# Distracted puppy



## davi224 (Feb 28, 2011)

Hi, we have a 7 mo old puppy and every time we take him outside to do his "business" something distracts him. It could be a person or car going by or even the wind or a piece of grass. There are times where we take him out constantly and he doesn't do anything and then as soon as he is inside and we aren't looking, he will let loose, either on the floor or in his crate.
Any ideas on what we can do about his distracted behavior?


----------



## JillandDan (Sep 8, 2010)

We have an 8 month old so I can definitely relate on the distrations when outside. What I found works to going outside to do business is a word or phrase that associates it. I say "Holley quick" when we are just going out to do business. I know there are other members on here that use this technique as well just with different words. Best of luck to you.


----------



## davi224 (Feb 28, 2011)

We use a phrase also, but at times its doesn't work. Frustrated needless to say. He also has a habit of not going at all for hours. Today for instance, he was taken out first thing in the morning..nothing. An hour later...nothing, and that is a trend that is happening, too. What to do, what to do.....


----------



## Linescreamer (Sep 28, 2010)

They all get distrated. I would focus on the crate training and rewarding aspect of the potty training. Once he knows where he is allowed to go, the distractions will not matter. He will only go outside. Admittedly you may need to wait for him to go but, when he comes in he will not go inside. There are many good posts on the site about proper crate training.


----------



## viszlaluv (Mar 16, 2011)

Ours are both two years old and they still get distracted by smells, sounds, ect.

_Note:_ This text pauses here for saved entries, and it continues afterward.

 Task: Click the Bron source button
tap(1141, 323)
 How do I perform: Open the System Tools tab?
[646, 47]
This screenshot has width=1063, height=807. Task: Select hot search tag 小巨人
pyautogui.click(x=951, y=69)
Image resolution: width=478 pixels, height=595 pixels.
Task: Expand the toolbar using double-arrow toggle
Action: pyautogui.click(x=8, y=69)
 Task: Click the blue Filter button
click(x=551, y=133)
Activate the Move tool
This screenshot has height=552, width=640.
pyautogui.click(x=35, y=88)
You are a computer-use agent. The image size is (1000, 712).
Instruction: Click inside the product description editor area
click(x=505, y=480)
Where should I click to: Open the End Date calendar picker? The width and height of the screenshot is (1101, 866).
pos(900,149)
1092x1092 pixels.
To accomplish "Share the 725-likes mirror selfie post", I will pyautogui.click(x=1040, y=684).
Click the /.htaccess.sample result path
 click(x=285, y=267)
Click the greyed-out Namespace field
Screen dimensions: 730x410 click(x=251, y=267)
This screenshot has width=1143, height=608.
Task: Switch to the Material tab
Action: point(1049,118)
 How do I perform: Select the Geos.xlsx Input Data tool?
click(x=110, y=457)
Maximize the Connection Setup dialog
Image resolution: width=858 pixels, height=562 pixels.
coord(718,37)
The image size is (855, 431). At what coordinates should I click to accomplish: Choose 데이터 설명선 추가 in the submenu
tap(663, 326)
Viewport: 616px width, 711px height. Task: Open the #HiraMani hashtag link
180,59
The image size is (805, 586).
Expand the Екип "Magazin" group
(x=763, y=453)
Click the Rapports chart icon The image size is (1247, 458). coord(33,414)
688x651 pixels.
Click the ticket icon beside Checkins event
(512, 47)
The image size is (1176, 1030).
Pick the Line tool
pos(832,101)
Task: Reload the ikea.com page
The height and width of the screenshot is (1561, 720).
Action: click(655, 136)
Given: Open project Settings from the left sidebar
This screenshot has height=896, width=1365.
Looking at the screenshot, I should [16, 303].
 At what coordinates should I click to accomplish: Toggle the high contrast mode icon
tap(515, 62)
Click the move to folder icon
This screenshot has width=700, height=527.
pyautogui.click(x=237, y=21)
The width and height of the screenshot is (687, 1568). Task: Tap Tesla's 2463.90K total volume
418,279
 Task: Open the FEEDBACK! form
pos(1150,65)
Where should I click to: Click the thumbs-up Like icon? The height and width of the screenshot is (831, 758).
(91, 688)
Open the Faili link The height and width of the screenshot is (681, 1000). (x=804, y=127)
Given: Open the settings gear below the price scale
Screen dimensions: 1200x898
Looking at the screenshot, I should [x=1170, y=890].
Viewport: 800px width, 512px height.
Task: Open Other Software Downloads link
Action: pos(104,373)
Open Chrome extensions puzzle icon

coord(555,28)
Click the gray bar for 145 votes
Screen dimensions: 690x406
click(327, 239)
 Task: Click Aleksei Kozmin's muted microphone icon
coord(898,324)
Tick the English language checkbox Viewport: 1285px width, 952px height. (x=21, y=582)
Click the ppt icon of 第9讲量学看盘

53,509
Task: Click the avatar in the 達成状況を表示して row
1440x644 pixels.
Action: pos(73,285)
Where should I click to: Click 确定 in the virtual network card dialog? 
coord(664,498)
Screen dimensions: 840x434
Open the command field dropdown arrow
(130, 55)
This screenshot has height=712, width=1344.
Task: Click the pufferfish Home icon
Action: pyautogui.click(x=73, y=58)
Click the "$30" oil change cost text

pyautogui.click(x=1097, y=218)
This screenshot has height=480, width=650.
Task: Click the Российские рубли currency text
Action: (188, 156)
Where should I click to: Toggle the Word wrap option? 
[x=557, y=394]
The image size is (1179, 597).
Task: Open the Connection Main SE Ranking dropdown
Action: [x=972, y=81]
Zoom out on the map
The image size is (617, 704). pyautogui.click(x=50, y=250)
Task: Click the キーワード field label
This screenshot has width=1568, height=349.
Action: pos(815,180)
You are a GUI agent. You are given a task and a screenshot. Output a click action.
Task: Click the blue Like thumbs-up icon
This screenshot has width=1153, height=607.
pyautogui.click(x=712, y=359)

When we first house trained them, we used phrases as they went potty. We still tell them "go potty" and when that doesn't work, it's "hurry up, go potty", I'll even snap my fingers a few times and that works ok most of the time to produce a quick result. If not, they will eventually (in a minute or two) finally do what we ask them. It just takes patience and consistency. We don't crate our dogs either and they've never gone in the house except our male twice on accident(he has a small bladder and it only happened because we were gone for six hours while purchasing a new vehicle, totally OUR fault, not his). 

Good luck!


----------